The first thing I noticed about this tree was its inconsistency in texture and color scheme. At the base of the tree the color is a scattered mixture ranging from dark green to light brown, however the texture is by far the most impressive. There are hundreds of small pieces of bark peeling off of the tree trunk like a giant snake getting rid of its old scales in preparation for a harsh winter. There a multiple patches of green moss growing near ground level, especially where the tree meets the concrete wall. There are dozens of ball-like knots dotted around the tree trunk up to about head height. They range in size from a golf ball to some as large as a tennis ball.








When I am cold, I shiver

When you are cold, you shed

When I am warm, I sweat

When you are warm, you blossom

When I am wet, I dry

When you are wet, you absorb

When I am tired, I sleep

When you are tired, you droop

When I stumble, I pick myself up

When you stumble, no one is there to help

When I cut myself, I heal

When someone cuts you, you don’t.









In this above photo I feel as though a face can be made out from underneath all the knotted wood-balls.

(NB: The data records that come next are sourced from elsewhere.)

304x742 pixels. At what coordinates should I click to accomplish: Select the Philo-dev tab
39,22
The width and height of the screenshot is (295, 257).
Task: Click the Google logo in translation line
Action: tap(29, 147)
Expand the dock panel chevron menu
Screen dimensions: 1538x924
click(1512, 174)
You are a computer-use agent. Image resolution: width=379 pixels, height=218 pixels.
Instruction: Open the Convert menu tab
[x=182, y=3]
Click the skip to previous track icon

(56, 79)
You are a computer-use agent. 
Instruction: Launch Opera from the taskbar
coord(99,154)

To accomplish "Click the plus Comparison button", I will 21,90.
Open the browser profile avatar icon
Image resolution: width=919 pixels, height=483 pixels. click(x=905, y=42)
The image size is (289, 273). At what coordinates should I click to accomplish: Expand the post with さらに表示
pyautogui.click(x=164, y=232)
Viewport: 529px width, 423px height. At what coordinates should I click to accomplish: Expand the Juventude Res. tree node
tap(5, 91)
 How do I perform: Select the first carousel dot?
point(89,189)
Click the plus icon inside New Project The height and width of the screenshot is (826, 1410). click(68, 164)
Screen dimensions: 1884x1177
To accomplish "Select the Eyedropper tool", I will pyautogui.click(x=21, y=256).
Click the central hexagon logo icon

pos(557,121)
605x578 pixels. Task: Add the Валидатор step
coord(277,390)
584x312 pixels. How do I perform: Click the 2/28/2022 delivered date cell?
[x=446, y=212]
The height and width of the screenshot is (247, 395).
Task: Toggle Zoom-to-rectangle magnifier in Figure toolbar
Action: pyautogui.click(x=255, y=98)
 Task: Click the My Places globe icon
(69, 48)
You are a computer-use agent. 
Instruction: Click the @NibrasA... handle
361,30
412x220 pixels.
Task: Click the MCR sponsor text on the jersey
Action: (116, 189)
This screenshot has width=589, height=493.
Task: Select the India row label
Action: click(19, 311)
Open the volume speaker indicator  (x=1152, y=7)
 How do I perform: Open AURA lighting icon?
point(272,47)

The higher up my eyes travel the lighter tone my tree takes on. This is due to many factors including that my tree often changes color schemes depending on its environment and the quality of the surrounding air. This particular species is very good at cleaning out toxins and particulate matter that has been absorbed into the atmosphere. According to our own landscapers; that is why in Carlisle these trees should become a priority because as we all know, the average air quality in Carlisle is poor when compared to many other areas in Pennsylvania let alone other states.